# Stored data entries
⁂

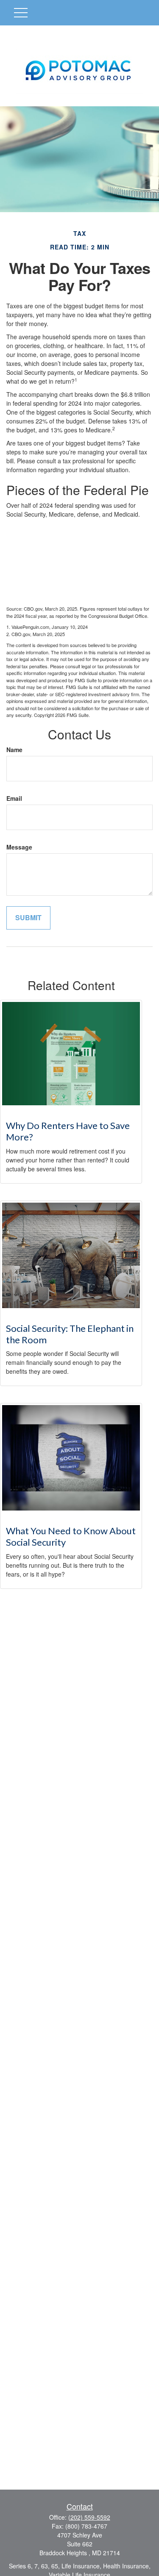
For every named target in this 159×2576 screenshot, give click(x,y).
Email (14, 798)
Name (14, 749)
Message (19, 847)
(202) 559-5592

⁂

# Work task
Omitting the images, transcribe every record exactly.

# Task answer
For every named target in this 159×2576 screenshot, give click(x,y).
Email (14, 798)
Name (14, 749)
Message (19, 847)
(202) 559-5592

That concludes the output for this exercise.